Recently, I realized I was searching for someone, other than myself, to blame for my own carelessness, so I’m painfully aware how tempting it sometimes can be trying to shirk responsibility and falling prey to the blame game. I came home one day, after a refreshing morning at Starbucks, to find a traffic cone placed at the end of my driveway. The City of Peoria had previously sent out flyers warning the neighborhood they’d be repaving our streets, one lane at a time, so I knew the orange pylon meant our side of the street was to be repaired first. I moved the cone, parked my wife’s car in the garage, and then purposely repositioned the rubber pylon in approximately the same spot. After a while I decided to run some errands since the city had not yet started their project.
I backed out of the garage and was quite startled when I felt (and heard) a “clunk,” but of course I instantly knew what had transpired. I had completely forgotten about the traffic cone, and I had not seen the small structure in any of the mirrors when backing out. I quickly got out of the Hyundai to assess the situation. The Elantra appeared to be fine, but the orange pylon was significantly bent underneath the car’s frame. I was unable to remove the cone with my hands because it was wedged in there so tightly that it would not budge, so I pulled the vehicle forward a bit and…ta-da. No harm, no foul, or so I thought.
The next week my wife was leaving work and noticed the rear panel of her Elantra was slightly split at the seam. It did not take a genius to figure out how the damage may have happened. We took the fairly new vehicle to the Hyundai dealership since the car was still under warranty. I showed the service department representative the split seam, but I did not offer an explanation as to how it may have occurred. The representative gave the entire backend of the car a thorough once over (mainly with a confused look on his face). He concluded, after finding a few scratches down low, the Elantra must’ve been hit; therefore, it would not be covered under our warranty. The service department representative also informed us they would have to replace (not repair) the whole back panel, and he gave us a $1,000. estimate to fix the car. I was utterly in shock.

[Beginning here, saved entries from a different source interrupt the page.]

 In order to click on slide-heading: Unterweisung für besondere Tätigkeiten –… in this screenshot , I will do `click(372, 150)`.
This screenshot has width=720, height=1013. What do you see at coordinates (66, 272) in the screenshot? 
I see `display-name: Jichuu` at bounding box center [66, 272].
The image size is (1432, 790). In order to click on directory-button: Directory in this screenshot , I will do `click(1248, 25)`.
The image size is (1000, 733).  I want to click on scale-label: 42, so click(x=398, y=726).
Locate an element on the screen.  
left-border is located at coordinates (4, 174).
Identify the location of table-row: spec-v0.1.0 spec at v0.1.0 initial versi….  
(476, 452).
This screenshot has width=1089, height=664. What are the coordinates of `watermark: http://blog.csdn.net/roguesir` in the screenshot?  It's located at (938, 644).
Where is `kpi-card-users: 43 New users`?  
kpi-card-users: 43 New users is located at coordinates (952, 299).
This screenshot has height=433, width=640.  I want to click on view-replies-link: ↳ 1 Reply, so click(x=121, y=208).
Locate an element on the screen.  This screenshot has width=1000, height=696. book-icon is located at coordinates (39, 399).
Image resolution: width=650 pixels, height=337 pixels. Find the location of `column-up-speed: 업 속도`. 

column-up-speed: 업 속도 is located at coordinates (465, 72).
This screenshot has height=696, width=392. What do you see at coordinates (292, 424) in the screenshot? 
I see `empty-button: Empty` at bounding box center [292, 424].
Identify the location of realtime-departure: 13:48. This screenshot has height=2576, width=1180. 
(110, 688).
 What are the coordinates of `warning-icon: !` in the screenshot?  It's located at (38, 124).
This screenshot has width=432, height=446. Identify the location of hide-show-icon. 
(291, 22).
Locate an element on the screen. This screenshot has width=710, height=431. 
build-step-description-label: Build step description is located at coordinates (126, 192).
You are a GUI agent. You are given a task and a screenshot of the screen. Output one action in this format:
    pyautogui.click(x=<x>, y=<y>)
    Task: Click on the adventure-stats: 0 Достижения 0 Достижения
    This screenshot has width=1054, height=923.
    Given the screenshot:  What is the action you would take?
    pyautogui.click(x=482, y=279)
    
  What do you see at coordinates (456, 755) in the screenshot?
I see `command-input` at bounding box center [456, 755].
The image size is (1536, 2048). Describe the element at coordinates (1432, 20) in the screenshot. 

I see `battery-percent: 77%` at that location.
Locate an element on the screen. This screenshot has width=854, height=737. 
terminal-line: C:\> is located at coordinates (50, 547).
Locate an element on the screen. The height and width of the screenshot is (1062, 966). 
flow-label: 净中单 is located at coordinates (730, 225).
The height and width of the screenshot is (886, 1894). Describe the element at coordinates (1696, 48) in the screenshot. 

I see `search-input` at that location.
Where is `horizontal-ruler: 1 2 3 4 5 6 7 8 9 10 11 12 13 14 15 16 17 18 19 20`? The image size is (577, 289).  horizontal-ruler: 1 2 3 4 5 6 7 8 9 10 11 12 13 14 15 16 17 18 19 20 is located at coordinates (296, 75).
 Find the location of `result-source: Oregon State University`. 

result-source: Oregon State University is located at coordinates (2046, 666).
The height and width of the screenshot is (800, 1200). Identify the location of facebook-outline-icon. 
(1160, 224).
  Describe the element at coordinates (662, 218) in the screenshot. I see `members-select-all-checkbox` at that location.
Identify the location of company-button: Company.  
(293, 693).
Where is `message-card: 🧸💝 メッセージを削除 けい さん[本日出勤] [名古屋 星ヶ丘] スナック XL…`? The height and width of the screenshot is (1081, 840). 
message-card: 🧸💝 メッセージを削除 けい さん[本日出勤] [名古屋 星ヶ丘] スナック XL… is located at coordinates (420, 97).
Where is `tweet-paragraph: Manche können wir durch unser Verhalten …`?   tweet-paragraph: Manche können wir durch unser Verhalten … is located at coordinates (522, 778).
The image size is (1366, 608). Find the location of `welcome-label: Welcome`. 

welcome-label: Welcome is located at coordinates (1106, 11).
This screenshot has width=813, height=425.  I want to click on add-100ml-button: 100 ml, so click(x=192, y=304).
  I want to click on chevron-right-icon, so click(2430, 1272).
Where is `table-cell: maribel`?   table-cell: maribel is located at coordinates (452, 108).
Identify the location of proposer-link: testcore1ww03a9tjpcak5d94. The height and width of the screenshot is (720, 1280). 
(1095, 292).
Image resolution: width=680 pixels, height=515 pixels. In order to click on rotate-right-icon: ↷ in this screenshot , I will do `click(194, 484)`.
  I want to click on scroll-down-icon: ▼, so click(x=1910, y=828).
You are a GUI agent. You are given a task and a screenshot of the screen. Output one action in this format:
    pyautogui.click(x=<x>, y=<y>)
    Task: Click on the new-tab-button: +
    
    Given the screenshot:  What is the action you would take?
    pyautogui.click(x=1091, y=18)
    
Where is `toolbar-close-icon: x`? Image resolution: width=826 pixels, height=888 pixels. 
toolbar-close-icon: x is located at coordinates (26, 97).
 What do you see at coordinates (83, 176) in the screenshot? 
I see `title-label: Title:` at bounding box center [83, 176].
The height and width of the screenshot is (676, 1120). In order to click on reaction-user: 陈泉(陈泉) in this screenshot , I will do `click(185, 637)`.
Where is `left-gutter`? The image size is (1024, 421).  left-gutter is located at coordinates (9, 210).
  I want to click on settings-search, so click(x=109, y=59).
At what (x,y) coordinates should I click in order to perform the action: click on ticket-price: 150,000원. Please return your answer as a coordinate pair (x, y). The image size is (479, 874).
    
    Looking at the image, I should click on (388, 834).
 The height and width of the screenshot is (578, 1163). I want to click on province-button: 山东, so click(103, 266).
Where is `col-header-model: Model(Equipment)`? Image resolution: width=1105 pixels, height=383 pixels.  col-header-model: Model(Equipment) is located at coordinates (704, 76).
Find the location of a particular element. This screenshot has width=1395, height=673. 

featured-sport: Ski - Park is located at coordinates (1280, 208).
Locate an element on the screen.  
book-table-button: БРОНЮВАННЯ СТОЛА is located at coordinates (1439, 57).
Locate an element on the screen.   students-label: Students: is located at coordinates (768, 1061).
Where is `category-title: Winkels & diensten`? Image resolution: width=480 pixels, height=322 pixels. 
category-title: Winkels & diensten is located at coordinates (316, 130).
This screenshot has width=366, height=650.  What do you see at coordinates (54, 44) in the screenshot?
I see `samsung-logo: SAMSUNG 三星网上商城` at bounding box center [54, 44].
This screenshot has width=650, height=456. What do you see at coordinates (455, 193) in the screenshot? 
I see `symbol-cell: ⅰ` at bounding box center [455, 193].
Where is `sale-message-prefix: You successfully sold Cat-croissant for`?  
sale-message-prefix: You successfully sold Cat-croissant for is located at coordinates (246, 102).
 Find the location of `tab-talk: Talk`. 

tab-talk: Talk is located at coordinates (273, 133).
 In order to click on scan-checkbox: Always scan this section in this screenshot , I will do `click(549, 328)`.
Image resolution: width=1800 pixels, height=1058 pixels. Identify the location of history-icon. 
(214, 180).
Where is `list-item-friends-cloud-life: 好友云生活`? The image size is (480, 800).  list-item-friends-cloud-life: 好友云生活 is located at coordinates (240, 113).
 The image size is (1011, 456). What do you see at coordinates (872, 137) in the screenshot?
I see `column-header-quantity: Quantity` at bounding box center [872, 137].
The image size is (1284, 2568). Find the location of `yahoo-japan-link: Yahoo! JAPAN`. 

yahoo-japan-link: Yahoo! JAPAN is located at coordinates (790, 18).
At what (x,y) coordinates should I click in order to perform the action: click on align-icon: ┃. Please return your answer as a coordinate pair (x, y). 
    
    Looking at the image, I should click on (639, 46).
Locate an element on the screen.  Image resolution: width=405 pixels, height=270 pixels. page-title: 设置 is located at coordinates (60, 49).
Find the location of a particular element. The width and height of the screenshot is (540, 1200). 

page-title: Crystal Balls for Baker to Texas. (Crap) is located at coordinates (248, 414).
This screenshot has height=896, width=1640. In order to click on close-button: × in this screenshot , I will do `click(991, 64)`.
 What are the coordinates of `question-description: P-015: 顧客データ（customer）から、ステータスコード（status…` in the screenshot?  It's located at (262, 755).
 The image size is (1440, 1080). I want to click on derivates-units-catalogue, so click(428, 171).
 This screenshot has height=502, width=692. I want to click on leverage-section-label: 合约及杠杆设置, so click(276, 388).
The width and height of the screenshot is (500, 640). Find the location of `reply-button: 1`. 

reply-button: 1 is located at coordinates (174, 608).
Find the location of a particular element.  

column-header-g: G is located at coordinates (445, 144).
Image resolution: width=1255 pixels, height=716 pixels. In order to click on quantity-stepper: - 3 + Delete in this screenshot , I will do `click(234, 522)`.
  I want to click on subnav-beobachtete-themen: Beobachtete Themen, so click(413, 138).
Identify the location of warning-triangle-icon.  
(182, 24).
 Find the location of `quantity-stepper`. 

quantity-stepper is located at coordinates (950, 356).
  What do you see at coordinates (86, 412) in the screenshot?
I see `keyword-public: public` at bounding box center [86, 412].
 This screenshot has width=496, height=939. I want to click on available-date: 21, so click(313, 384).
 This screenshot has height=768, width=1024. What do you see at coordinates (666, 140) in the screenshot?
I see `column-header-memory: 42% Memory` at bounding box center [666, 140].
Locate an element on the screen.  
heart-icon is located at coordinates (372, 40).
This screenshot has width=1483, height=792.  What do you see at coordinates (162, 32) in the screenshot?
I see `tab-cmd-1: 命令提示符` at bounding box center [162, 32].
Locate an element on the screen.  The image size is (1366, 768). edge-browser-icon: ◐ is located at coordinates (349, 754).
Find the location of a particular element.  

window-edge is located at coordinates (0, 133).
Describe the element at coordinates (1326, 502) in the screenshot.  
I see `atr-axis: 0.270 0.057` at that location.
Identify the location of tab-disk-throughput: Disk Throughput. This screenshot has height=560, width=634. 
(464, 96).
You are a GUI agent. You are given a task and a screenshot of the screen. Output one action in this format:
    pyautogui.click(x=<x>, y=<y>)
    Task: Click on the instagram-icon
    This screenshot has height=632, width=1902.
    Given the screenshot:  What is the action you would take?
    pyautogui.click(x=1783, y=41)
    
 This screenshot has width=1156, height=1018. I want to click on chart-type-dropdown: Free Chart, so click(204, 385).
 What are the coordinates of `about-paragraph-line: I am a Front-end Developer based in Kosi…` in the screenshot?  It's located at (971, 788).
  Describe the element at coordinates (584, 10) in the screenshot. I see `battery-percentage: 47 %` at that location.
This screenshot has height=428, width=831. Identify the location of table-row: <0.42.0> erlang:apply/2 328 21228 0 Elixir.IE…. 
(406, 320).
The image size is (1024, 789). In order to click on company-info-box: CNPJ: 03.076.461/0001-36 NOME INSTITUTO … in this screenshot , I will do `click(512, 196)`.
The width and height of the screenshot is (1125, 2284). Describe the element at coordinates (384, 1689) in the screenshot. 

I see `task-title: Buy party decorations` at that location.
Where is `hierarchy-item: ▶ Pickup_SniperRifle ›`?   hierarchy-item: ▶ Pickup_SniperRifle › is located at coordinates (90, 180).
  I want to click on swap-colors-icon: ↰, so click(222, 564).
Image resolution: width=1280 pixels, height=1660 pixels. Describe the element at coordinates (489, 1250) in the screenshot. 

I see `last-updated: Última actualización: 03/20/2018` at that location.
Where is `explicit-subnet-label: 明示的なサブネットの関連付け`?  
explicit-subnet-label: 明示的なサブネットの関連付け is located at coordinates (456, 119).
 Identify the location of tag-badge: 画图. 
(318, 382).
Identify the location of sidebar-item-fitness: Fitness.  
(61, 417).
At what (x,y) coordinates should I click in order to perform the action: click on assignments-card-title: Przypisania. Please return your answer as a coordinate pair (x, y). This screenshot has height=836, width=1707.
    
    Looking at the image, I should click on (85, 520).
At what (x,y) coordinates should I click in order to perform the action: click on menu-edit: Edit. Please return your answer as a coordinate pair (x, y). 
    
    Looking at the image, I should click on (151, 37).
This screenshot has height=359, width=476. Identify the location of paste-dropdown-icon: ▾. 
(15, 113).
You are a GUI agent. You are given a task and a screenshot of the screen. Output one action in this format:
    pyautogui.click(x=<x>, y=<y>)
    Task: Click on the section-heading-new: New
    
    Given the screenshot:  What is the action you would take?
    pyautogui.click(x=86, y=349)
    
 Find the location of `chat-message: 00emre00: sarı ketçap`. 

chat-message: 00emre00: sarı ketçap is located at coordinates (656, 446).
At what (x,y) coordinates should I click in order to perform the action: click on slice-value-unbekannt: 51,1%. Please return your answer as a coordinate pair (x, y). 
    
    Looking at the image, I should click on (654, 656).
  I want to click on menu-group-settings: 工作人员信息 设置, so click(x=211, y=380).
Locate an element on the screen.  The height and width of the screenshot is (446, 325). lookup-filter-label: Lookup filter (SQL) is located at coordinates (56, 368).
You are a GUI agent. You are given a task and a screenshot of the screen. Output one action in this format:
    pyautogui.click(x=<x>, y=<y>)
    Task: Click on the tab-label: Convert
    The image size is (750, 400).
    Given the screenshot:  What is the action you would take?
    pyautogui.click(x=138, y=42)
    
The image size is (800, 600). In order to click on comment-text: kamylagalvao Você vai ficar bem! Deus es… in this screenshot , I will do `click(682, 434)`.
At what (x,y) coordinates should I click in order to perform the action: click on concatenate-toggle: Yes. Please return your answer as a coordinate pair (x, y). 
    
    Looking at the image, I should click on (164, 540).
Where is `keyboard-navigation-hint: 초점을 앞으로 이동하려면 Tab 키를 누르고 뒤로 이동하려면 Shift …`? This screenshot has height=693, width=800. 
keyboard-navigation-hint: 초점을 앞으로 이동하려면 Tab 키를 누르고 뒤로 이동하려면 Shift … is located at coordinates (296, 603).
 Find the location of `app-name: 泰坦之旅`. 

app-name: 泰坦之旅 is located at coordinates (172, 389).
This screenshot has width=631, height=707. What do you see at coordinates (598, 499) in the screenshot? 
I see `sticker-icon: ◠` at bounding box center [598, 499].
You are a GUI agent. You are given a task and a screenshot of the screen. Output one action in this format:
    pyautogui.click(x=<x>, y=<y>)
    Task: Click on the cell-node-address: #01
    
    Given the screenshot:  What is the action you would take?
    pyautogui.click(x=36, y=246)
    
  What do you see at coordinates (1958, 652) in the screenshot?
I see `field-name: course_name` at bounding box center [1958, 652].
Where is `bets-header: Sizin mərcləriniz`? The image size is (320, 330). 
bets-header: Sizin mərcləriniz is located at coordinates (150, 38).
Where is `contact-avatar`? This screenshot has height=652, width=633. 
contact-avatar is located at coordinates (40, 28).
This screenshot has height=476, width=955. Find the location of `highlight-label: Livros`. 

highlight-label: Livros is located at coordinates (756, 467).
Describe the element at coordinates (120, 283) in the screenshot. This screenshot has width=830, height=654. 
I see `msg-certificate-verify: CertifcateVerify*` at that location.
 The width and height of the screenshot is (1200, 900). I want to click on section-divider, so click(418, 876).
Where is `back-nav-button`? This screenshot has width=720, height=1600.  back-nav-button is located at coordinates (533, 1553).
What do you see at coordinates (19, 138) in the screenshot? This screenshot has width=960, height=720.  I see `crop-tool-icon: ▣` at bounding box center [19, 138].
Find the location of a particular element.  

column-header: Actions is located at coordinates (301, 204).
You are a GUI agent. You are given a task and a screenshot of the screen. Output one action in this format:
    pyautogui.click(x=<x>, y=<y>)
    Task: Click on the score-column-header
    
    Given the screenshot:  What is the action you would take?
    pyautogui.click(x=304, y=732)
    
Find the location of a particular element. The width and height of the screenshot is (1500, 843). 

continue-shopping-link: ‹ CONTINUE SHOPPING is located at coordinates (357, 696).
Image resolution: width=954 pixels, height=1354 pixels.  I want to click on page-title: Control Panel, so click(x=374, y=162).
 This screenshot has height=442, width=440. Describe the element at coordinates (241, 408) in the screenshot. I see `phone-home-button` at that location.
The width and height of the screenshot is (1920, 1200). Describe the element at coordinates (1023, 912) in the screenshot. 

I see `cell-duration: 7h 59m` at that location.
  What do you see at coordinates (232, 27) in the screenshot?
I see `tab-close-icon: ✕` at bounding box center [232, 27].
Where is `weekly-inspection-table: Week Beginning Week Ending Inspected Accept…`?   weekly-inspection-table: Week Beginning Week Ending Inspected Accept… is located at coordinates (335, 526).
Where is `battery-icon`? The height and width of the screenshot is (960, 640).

The blame game had officially begun. I rationalized the destruction done to the vehicle was the City of Peoria’s fault. Someone on the city’s payroll after all was the one who originally positioned the traffic cone in my driveway. In addition, if they would have begun resurfacing our street immediately, after placing the pylon, I never would’ve even considered leaving the house that day to run inessential errands. I then reasoned if the city wasn’t responsible then surely somehow the Hyundai dealership was at fault for not honoring the warranty. Ultimately, I came to my senses and stopped searching, for someone else to blame, and I finally admitted I was solely responsible for the damage done to my wife’s Elantra. I’m certainly disappointed I chose to dabble in the blame game, but at least in the end I got it right.